# Found Injured Pigeon Haaaaaalp



## pigeon_rescue_234 (May 2, 2017)

i need help. 

I found an injured pigeon in the parking lot and I could not just leave it there to die in the heat. 

I picked it up and put it in a box. 

When I found it: It was hopping around and wobbling, and could not even stand up straight. 

So, now that I am home, I have examined the bird. There are no visible wounds to the bird. I have checked for blood and broken bones. 
There is no visible damage or injury to the bird. 

I have let it rest cradled in some towels. and it has seemed to perk up some. 

Now, it is in the box, with a small bowl of food and water. 

Not sure where to go with it from here. 

I held it on my hand with a glove on and it sat there. It would not fly away. So I placed it in a tree for a bit, and it stayed there as well. I have it back in the box now. It can and will flap it's wings.

Whatta do???


----------



## pigeon_rescue_234 (May 2, 2017)

I am trying to upload a photo but I cannot figure out how.


----------



## cwebster (Dec 11, 2010)

Go to post a quick reply and click on "go advanced." Then you can add an attachment. Thank you for helping the poor bird. He may just be starving. Please keep him in a cage or carrier. In his current state he will be predator chow. Is he a ating seed and drinking water? Where do you live, so we may direct you to people perhaps nearer who can help?


----------



## pigeon_rescue_234 (May 2, 2017)

cwebster said:


> Go to post a quick reply and click on "go advanced." Then you can add an attachment. Thank you for helping the poor bird. He may just be starving. Please keep him in a cage or carrier. In his current state he will be predator chow. Is he a ating seed and drinking water? Where do you live, so we may direct you to people perhaps nearer who can help?


I have it in a box with food (wild bird seed I picked up otw out) and a small bowl of water.

I am leaving the water there, but I will take it out before bed because i read that it could probably drown. 

I am in Denver CO.


----------



## pigeon_rescue_234 (May 2, 2017)

These are the photos of the bird. 

I looked up the type and it is a domestic rock pigeon. 
-Gray with irridescent purple- ish on the neck. 


It is staying in the corner of the box, I am just letting it rest


----------



## cwebster (Dec 11, 2010)

Lovely bird! There are wild bird rescuesin Denver on Google. Example:
http://wildbirdrehab.com/
Please make sure if you give the bird to anyone that they treat and do not euthanize. We got our first beloved critically injured feral, Phoebe, who became our dearest love for eight years. Would you like to learn how to have a pet pigeon, or just find it a home?


----------



## pigeon_rescue_234 (May 2, 2017)

cwebster said:


> Lovely bird! There are wild bird rescuesin Denver on Google. Example:
> http://wildbirdrehab.com/
> Please make sure if you give the bird to anyone that they treat and do not euthanize. We got our first beloved critically injured feral, Phoebe, who became our dearest love for eight years. Would you like to learn how to have a pet pigeon, or just find it a home?

Problem: From the forum thread about the injured pigeon, copy word for word the stretch from "So, now that" through "perk up some.".

Collected data entries
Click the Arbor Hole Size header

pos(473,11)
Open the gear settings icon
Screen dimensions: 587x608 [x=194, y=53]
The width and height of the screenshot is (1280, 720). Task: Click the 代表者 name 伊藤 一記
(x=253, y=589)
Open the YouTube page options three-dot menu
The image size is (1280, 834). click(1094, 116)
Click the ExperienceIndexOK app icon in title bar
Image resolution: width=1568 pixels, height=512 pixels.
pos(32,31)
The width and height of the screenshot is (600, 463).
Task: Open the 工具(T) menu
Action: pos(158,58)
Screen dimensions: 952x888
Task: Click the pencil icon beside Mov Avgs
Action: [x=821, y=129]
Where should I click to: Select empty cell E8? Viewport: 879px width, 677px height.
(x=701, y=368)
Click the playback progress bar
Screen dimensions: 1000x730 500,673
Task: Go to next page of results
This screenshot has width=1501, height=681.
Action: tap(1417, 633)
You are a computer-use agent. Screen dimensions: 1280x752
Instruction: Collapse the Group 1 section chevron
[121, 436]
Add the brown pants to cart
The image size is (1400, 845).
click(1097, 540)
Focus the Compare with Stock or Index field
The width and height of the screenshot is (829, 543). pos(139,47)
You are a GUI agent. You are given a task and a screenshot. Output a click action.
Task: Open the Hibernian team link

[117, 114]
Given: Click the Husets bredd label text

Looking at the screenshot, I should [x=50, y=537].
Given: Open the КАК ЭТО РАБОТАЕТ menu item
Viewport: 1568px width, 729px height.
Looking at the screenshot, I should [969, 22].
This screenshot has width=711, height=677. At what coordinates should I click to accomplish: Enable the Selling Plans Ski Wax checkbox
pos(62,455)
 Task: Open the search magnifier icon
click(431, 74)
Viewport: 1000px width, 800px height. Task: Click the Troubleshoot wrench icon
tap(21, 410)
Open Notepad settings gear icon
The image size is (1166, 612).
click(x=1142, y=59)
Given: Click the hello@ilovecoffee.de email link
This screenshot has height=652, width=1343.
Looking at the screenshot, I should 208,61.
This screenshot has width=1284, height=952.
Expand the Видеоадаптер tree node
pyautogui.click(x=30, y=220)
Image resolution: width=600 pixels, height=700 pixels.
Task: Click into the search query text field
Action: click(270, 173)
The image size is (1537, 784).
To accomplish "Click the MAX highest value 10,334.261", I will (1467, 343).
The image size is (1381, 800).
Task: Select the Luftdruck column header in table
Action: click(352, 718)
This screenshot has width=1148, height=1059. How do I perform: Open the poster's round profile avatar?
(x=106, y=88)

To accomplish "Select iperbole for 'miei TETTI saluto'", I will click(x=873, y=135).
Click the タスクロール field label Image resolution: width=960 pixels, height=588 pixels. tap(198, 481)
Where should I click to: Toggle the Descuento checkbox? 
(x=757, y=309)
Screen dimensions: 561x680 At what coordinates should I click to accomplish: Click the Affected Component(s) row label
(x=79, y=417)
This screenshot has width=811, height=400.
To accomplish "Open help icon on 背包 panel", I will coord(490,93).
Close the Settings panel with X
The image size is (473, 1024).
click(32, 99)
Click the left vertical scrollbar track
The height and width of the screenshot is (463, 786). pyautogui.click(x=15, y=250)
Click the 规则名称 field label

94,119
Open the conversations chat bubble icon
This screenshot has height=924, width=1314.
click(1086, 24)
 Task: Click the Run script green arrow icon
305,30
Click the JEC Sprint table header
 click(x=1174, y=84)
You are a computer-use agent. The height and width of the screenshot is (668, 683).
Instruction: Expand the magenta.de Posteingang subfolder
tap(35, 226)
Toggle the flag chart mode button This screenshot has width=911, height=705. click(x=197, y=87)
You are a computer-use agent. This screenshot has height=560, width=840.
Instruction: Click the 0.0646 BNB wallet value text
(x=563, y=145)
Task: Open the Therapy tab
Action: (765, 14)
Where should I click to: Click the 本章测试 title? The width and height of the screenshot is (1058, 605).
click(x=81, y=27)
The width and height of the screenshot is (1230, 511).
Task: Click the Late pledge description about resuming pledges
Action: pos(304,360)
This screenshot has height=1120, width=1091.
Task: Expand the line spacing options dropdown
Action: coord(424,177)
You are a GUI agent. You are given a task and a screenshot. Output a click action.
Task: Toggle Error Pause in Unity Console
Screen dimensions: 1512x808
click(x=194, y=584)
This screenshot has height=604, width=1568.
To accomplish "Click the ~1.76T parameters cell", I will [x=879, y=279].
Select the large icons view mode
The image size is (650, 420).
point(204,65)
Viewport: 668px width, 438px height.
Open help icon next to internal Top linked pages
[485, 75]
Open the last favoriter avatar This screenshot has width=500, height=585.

Response area:
So, now that I am home, I have examined the bird. There are no visible wounds to the bird. I have checked for blood and broken bones. 
There is no visible damage or injury to the bird. 

I have let it rest cradled in some towels. and it has seemed to perk up some.